Did you add that option manually? If not, how?
mrbunnylamakins said
Is there a way to Add Icon to anything on the drop Down Menu like the Search Google?
There's no built-in way to edit menus. You're probably familiar with the option of a userChrome.css file. You can use content generation to inject text or images (by URL, usually pointing to a file in your chrome folder or in Firefox). This was tested in Firefox 75 on Windows 10 so your pixelage may vary:
/* Selection search context menu icon */ #contentAreaContextMenu #context-searchselect .menu-text { /* Override left margin and padding */ margin-left: calc(-1.45em - 2px) !important; } #contentAreaContextMenu #context-searchselect::before { /* Option #1: Paste unicode character for text icon */ content: "
Jeff Grossman said
Did you add that option manually? If not, how?
Hi Jeff, that is the selection context menu. Select some text and right-click it and there should be an item to send the phrase to your default search engine. (That opens in a new tab.)
Hi jscher2000,
Thanks for explaining that it is a context menu.
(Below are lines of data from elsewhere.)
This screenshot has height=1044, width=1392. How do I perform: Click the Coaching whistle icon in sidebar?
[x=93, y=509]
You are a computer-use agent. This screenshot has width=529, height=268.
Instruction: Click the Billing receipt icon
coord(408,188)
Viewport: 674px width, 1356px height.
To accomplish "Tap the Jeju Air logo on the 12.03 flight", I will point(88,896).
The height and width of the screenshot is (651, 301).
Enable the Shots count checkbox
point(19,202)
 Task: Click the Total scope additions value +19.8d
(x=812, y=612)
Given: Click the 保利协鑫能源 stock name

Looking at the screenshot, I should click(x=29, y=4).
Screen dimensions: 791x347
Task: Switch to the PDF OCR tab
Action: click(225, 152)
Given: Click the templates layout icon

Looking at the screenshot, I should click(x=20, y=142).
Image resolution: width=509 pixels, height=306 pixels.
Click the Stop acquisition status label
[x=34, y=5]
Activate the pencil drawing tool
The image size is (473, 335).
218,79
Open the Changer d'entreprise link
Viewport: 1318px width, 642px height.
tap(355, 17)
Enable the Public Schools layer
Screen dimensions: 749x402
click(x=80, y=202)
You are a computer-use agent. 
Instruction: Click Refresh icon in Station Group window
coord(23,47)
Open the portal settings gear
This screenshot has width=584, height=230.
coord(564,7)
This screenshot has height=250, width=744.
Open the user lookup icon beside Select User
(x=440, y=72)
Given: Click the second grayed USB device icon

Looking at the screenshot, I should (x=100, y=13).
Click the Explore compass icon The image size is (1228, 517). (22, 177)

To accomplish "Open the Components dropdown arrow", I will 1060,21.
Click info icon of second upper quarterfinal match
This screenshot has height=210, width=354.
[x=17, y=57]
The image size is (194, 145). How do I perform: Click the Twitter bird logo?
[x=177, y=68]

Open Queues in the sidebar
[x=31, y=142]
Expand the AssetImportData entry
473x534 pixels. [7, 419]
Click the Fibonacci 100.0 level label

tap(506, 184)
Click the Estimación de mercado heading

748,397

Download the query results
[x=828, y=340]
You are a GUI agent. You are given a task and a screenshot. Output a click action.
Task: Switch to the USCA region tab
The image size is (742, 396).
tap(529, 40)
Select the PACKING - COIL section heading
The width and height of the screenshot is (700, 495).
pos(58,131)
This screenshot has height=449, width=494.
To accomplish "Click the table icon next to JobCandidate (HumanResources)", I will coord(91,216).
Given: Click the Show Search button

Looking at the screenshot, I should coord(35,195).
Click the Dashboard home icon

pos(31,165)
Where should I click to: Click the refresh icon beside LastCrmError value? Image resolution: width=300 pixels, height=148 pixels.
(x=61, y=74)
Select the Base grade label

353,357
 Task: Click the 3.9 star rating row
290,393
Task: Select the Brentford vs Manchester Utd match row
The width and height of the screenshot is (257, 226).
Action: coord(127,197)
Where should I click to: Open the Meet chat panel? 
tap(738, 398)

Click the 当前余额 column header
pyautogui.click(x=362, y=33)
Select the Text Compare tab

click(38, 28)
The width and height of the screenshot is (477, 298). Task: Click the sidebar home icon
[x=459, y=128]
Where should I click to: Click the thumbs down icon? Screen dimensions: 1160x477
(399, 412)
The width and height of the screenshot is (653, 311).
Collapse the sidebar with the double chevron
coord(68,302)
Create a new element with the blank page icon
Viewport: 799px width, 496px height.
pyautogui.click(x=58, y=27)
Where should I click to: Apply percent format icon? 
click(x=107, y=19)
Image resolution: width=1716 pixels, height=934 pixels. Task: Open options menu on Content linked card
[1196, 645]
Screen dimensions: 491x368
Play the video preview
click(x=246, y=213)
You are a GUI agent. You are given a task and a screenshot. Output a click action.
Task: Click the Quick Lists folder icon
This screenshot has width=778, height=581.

I thought it was the Edit menu. Sorry for the confusion.
Jeff
P.S. If you tend to switch around among search engines, it's possible to add rules for specific images keying off the wording in the label, for example:
#contentAreaContextMenu #context-searchselect[label^="Search Google"]::before { /* icon dropped in the chrome folder alongside this userChrome.css file */ content: url(search-google.ico) !important; }
Similarly with DuckDuckGo, etc.
The attribute selector [label^="Search Google"]
uses partial matching, where ^=
indicates the beginning of the text. More info: https://developer.mozilla.org/en-US/docs/Web/CSS/Attribute_selectors#Syntax Powerful, but language dependent, so if someone is reading this whose menu uses a different word than "Search" you will need to modify the rule accordingly.